How LLM Settings Affect Prompt Engineering

The most common way to communicate with the LLM when creating and testing prompts is through an API. A few parameters can be set to get different outcomes for your prompts. Finding the right settings for your use cases may require some trial and error, but tweaking these settings is crucial to enhancing the dependability and desirability of responses. The common settings you’ll encounter when utilizing various LLM providers are listed below:
Temperature: In other words, results are more deterministic at lower temperatures since the most likely token is always chosen next. A higher temperature may cause more unpredictability, which promotes more varied or imaginative results. In essence, you are making the other potential tokens heavier. In order to encourage more factual and succinct responses, you might want to apply a lower temperature value for tasks like fact-based quality assurance. It could be useful to raise the temperature value for writing poems or other creative tasks.

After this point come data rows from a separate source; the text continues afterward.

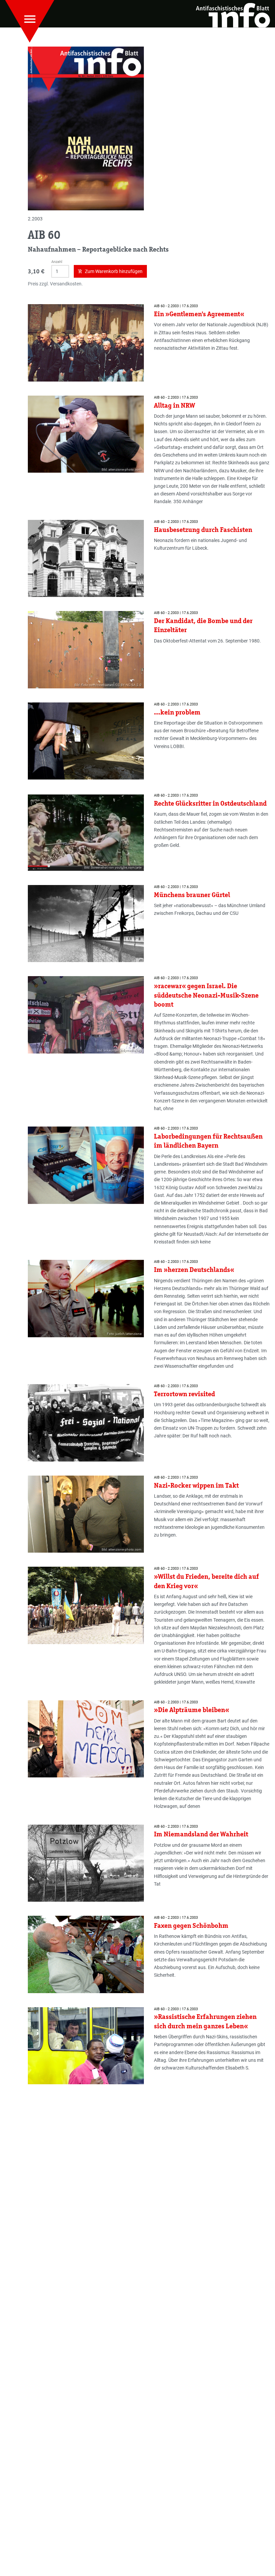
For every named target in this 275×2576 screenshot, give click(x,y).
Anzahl (56, 262)
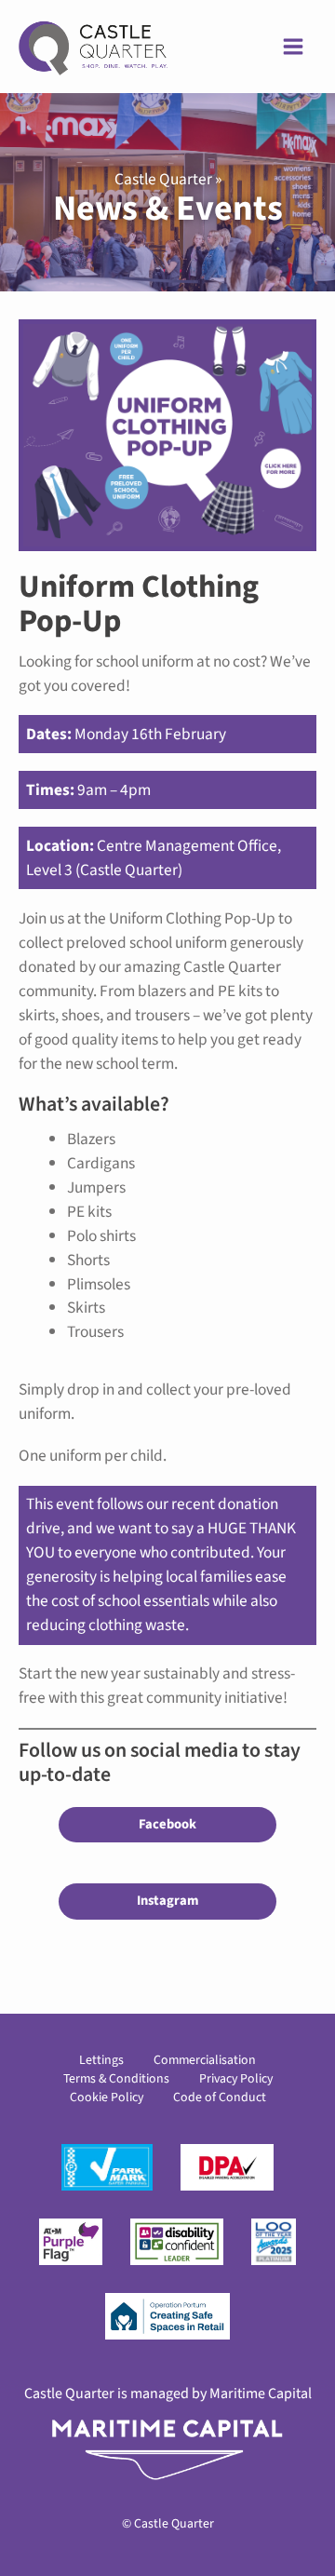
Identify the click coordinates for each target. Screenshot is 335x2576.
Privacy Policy (236, 2079)
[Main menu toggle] (293, 46)
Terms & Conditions (116, 2079)
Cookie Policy (106, 2097)
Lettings (101, 2060)
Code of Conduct (219, 2097)
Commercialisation (205, 2060)
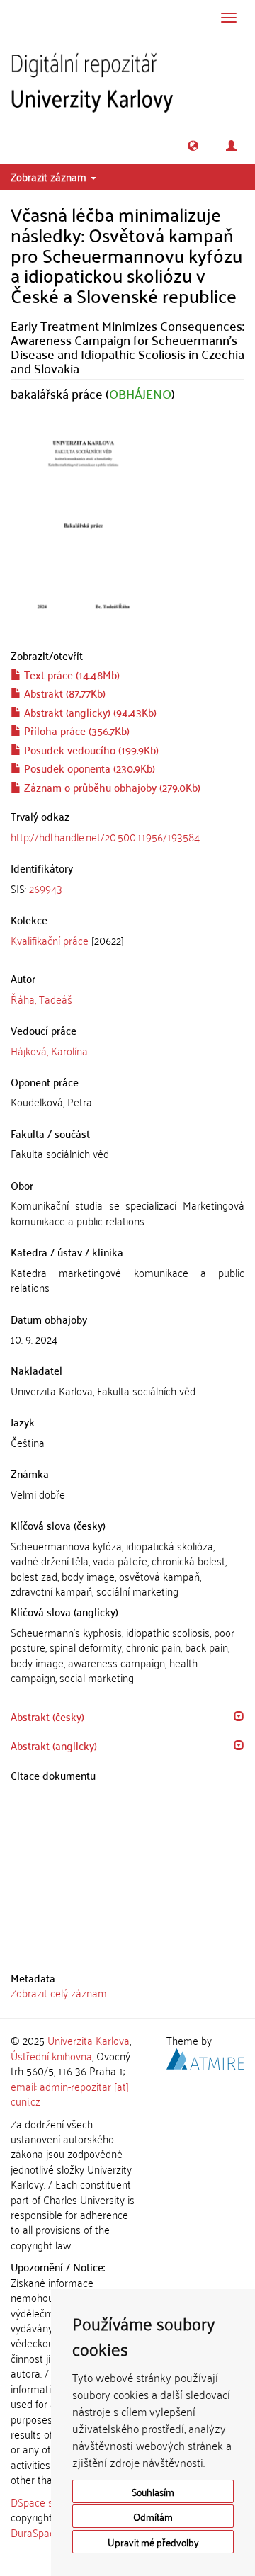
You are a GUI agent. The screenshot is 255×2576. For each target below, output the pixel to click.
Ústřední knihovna (51, 2055)
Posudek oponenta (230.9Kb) (88, 768)
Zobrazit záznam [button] (50, 176)
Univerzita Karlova (88, 2040)
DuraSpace (35, 2532)
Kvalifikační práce (50, 940)
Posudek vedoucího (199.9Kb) (90, 749)
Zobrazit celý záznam (59, 1992)
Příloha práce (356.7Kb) (75, 730)
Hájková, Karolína (49, 1050)
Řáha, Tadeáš (41, 999)
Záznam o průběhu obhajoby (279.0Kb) (110, 787)
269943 (45, 888)
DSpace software (49, 2502)
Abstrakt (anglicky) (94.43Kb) (89, 712)
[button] (193, 145)
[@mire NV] (205, 2056)
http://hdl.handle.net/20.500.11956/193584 (105, 836)
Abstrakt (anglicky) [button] (54, 1745)
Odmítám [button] (153, 2516)
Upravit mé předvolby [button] (153, 2542)
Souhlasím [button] (153, 2491)
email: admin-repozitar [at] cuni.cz (70, 2093)
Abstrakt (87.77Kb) (63, 693)
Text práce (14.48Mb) (70, 674)
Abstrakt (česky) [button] (47, 1716)
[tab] (127, 888)
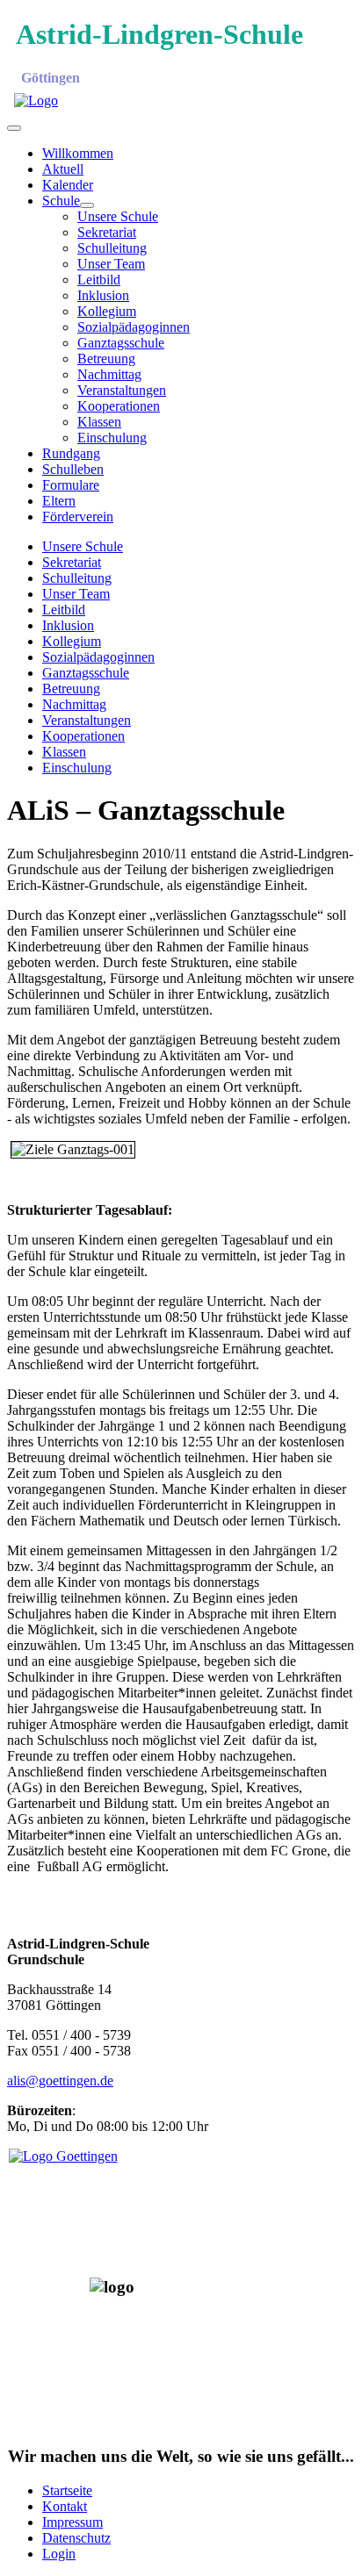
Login (59, 2553)
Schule (61, 200)
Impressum (72, 2522)
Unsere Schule (117, 216)
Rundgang (71, 453)
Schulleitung (112, 247)
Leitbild (98, 279)
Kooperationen (118, 405)
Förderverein (77, 516)
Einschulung (112, 437)
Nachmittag (109, 374)
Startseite (67, 2490)
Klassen (99, 421)
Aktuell (62, 168)
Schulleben (73, 469)
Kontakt (64, 2506)
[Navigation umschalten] (14, 128)
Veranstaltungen (121, 390)
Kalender (67, 184)
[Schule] (87, 205)
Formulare (70, 484)
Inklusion (103, 295)
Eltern (59, 500)
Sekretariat (106, 232)
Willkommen (77, 153)
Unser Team (111, 263)
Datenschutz (76, 2537)
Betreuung (106, 358)
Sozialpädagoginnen (133, 326)
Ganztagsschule (120, 342)
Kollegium (106, 311)
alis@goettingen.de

Top P: Nucleus sampling is a temperature-sensitive sampling method that allows you to adjust the model’s degree of determinism. Keep this low if you’re searching for precise and factual responses. A higher value will yield more varied responses, so consider that. A low top_p value indicates that the most confident responses are chosen when using Top P, which indicates that only the tokens making up the top_p probability mass are taken into consideration for responses. As a result, a high top_p value will allow the model to consider a wider range of words, including less common ones, producing outputs that are more varied.
Generally speaking, it is advised to change either Top P or temperature, but not both.
Max Length: By modifying the max length, you can control how many tokens the model produces. You can avoid lengthy or irrelevant responses and keep costs under control by setting a maximum length.
Stop Sequences: The model stops generating tokens when it reaches a certain string. An additional method of managing the duration and composition of the model’s response is to specify stop sequences. For example, by adding “11” as a stop sequence, you can instruct the model to produce lists with no more than ten items.
Frequency Penalty: Based on how many times a token has already appeared in the response and prompt, the frequency penalty imposes a penalty on the subsequent token. The likelihood that a word will reappear decreases with increasing frequency penalty. By assigning a higher penalty to tokens that appear more frequently, this setting helps the model respond with fewer words repeated.
Presence Penalty: Similar to the frequency penalty, the presence penalty imposes a penalty on repeated tokens; however, the penalty is constant for all repeated tokens. The penalty for a token appearing twice and a token appearing ten times is equal. This configuration stops the model from responding with too many repetitions of the same phrase. You may want to use a higher presence penalty if you want the model to produce text that is creative or diverse. Alternatively, you could use a smaller presence penalty if you need the model to maintain focus.
As with top_p
and temperature
, it is generally advised to change the presence penalty or frequency but not both.
Remember that the version of LLM you use will affect your results before diving into some basic examples.